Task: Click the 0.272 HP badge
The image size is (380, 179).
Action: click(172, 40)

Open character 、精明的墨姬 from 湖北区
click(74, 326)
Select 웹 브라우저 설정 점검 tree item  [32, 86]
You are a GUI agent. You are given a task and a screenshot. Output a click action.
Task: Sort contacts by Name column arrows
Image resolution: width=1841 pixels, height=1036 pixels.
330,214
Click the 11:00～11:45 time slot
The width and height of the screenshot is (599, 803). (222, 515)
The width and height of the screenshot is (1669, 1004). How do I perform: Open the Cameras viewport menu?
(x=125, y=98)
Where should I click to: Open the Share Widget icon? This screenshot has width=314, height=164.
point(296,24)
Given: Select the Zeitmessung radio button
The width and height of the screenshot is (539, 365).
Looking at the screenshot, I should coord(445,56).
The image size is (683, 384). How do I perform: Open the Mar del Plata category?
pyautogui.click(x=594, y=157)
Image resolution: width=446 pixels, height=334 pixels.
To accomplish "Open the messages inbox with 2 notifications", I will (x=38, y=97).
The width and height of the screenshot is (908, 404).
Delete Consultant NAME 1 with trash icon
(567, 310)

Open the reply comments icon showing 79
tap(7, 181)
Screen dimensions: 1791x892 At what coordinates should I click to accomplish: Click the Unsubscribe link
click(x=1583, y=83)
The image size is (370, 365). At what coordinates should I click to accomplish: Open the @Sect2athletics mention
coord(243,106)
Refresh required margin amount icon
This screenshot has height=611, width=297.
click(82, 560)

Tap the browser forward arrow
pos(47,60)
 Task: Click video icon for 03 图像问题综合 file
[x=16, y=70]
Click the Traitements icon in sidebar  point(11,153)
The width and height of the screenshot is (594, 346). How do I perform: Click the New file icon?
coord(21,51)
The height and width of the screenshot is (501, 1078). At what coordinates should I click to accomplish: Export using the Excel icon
· · · ·
## Request
Copy the listing above word for word, starting with its first line and going on through the line that contains "Click the Traitements".

## Full response
Task: Click the 0.272 HP badge
The image size is (380, 179).
Action: click(172, 40)

Open character 、精明的墨姬 from 湖北区
click(74, 326)
Select 웹 브라우저 설정 점검 tree item  [32, 86]
You are a GUI agent. You are given a task and a screenshot. Output a click action.
Task: Sort contacts by Name column arrows
Image resolution: width=1841 pixels, height=1036 pixels.
330,214
Click the 11:00～11:45 time slot
The width and height of the screenshot is (599, 803). (222, 515)
The width and height of the screenshot is (1669, 1004). How do I perform: Open the Cameras viewport menu?
(x=125, y=98)
Where should I click to: Open the Share Widget icon? This screenshot has width=314, height=164.
point(296,24)
Given: Select the Zeitmessung radio button
The width and height of the screenshot is (539, 365).
Looking at the screenshot, I should coord(445,56).
The image size is (683, 384). How do I perform: Open the Mar del Plata category?
pyautogui.click(x=594, y=157)
Image resolution: width=446 pixels, height=334 pixels.
To accomplish "Open the messages inbox with 2 notifications", I will (x=38, y=97).
The width and height of the screenshot is (908, 404).
Delete Consultant NAME 1 with trash icon
(567, 310)

Open the reply comments icon showing 79
tap(7, 181)
Screen dimensions: 1791x892 At what coordinates should I click to accomplish: Click the Unsubscribe link
click(x=1583, y=83)
The image size is (370, 365). At what coordinates should I click to accomplish: Open the @Sect2athletics mention
coord(243,106)
Refresh required margin amount icon
This screenshot has height=611, width=297.
click(82, 560)

Tap the browser forward arrow
pos(47,60)
 Task: Click video icon for 03 图像问题综合 file
[x=16, y=70]
Click the Traitements icon in sidebar  point(11,153)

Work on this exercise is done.